Like a Good Neighbor
Ms. P—a tall, soft-spoken woman with shoulder length hair and a wardrobe that rivals my midlife sense of fashion—is one of my favorite clients on my weekly Meals on Wheels route. Most weeks, we share a familiar routine as I depart singing “see you next week!”
”God willing“ is always her optimistic reply.
Two weeks ago, my breath caught in my chest when I saw a note taped to her door. I desperately wanted God’s will to be another Friday I could see her smile and thankfully, the note didn’t spell tragedy. It innocently asked that I deliver the meal to a neighboring apartment. I took a few steps to my right and knocked on the door. A kind-faced woman answered and informed me that, due to a water leak, Ms. P had been temporarily relocated to another building. This neighbor had been delivering her meals along with her mail all week long. I expressed how nice it was of her to take care of her neighbor. She was just grateful the complex manager was being so generous to Ms.P. “We have to count our blessings,” she said with a smile.
Because my last stop is at the same senior living facility, I made my way across the parking lot to see Mr. B. This mischievous man has dementia and I often wake him up from a nap at eleven in the morning...sometimes in a state of undress. I don’t judge the hours anyone keeps, much less someone who can’t remember who I am from week to week. I'm always hopeful he'll answer, but more than once, I've received assistance several times from a spry little woman who lives across the breezeway. That day, no sooner had I rung the doorbell than her head popped out from the door behind me. She crossed the ten foot gap in a flash and barged right in with a “dude, are you here?” which made me chuckle. After finding him curled up asleep, she placed the food in the fridge and accompanied me back outside. "Men are helpless," she said as she rolled her eyes. I know she cares for her own husband who is bedridden with Parkinson's, so I admire her compassionate spirit and her willingness to step into that care-taking role.
This past week, I noticed the same note on Ms. P's door, but the kind neighbor intercepted me as soon as I rounded the corner. She felt compelled to share with me that Ms. P was doing quite well in the new building and had been participating in more resident activities. As someone who watched her own grandmother descend into a sedentary life and then be overcome by dementia, this news made my day. My hope is that Ms. P will be settled in soon and I will get to see her gentle smile, but my surrogate client has certainly been a pleasure to visit with each week.
Once again, I made my way across the parking lot and approached the small courtyard leading to Mr. B's apartment. I passed the elderly couple who often sit out there with their dog, Molly. I know her name because the tiny Yorkie barks and snarls at me ferociously every time I approach, followed by the familiar reprimand, "oh Molly, stop!" Mr. B opened the door after just one ring, so I was relieved he was awake and I didn't have to wait too long while Molly protested my presence. I turned to leave and nearly ran right into the spunky, petite neighbor from across the hall. "I just wanted to make sure I didn't miss you if you tried ringing my doorbell instead!" I assured her he had answered and that everything was fine. When I reached the sidewalk, I turned to look at the small crowd of people gathered to chat. Mr. B's head was extended out the door, likely in his own protest of the canine ruckus. But hopefully, somewhere beneath the confusing thoughts that swirl in his head, he recognized this band of people who are all looking out for his well-being.
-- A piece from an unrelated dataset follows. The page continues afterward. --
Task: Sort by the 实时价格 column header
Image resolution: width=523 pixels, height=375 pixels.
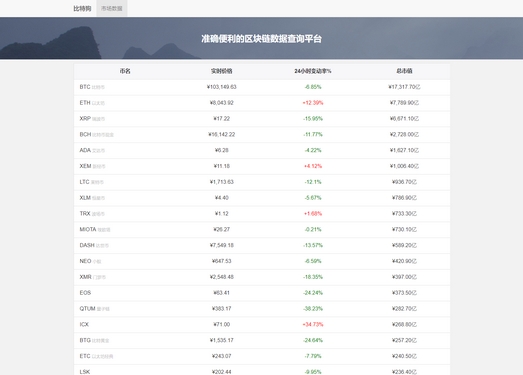Action: pyautogui.click(x=221, y=71)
It‘s easy for me to think that these people have a strong sense of community because they were raised in a different time. However, we were blessed to have great neighbors of all ages on the street we just left and are finding that to be true at our new place. I delivered a jar of jelly once and discovered a small world connection that led to future vacations with my friend, Crystal. Friends who just moved to Virginia have already fallen in with their neighbors, even though they are in a rural area—all because of a willingness to say “yes” to a dinner invitation.
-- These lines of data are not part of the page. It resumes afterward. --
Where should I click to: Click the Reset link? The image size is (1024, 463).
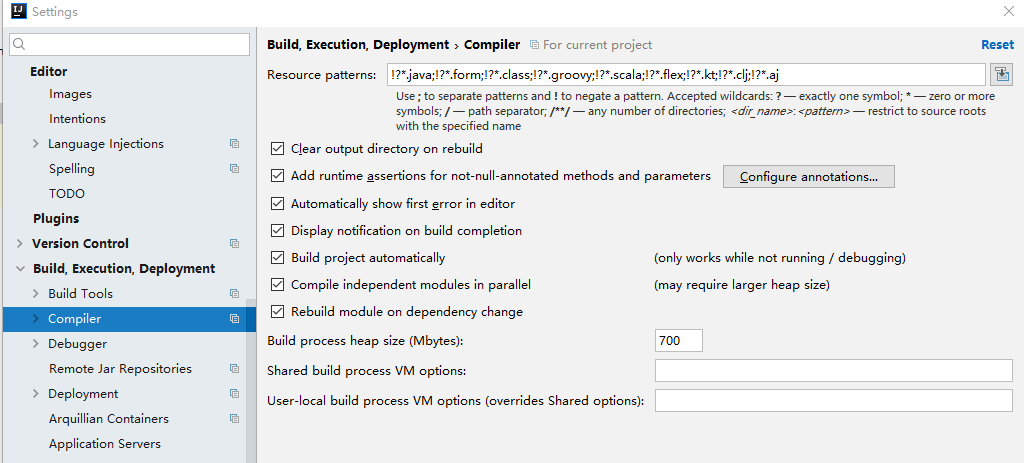pos(997,45)
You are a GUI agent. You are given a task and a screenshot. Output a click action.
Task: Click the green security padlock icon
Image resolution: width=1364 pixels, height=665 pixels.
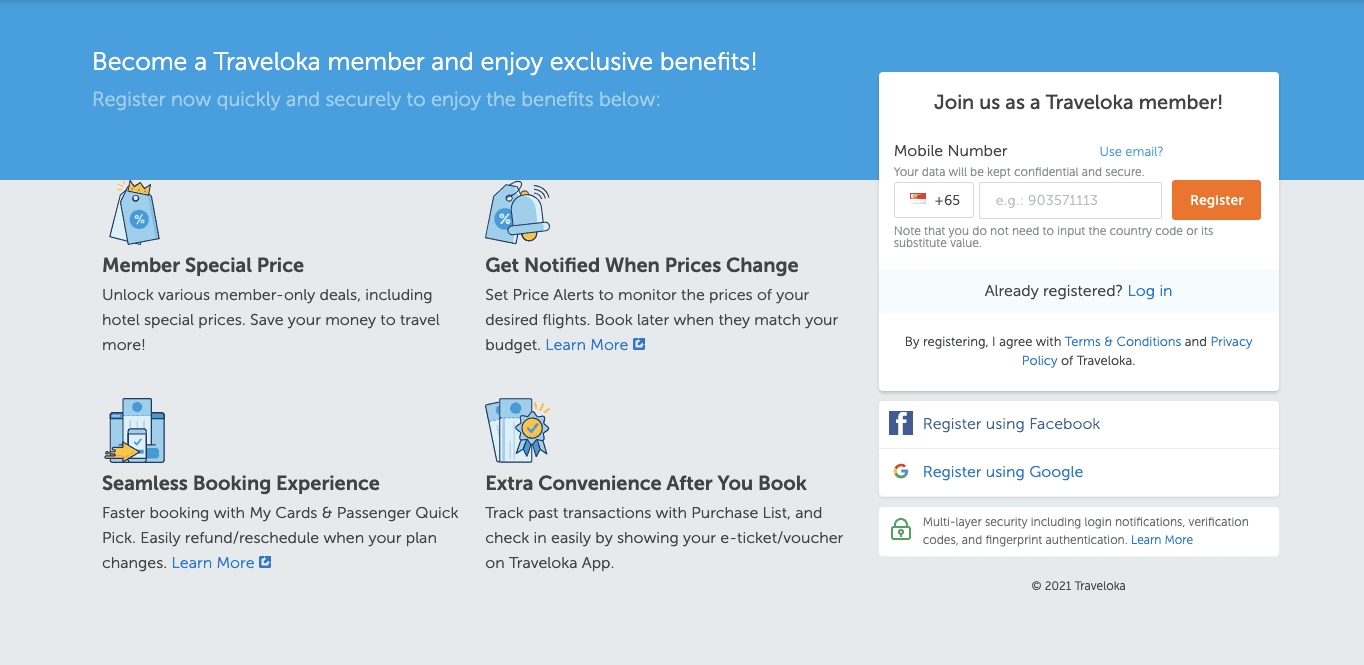point(901,530)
A few weeks ago, we passed a couple opening the gate to a property at the end of our weekend country road. We tried to exchange pleasantries but couldn’t communicate over the din of barking dogs, both ours and theirs (I never held Molly in judgment). On our way out that weekend, we left a note on their gate apologizing for the awkward exchange and encouraging them to stop by some time. A few weeks later, we had one on our gate with their phone numbers, like a rudimentary version of a pen pal exchange. We look forward to the opportunity to meet them in person.
Having good neighbors does not come without being a good neighbor: returning a wave, offering assistance, making introductions. Lifelong friendships can be born from a simple “hey, neighbor!” and I even have a neighbor to thank for my sobriety. During a time of so much uncertainty, it’s nice to find a sense of community in our very own backyards.
”I have always wanted to have a neighbor just like you.”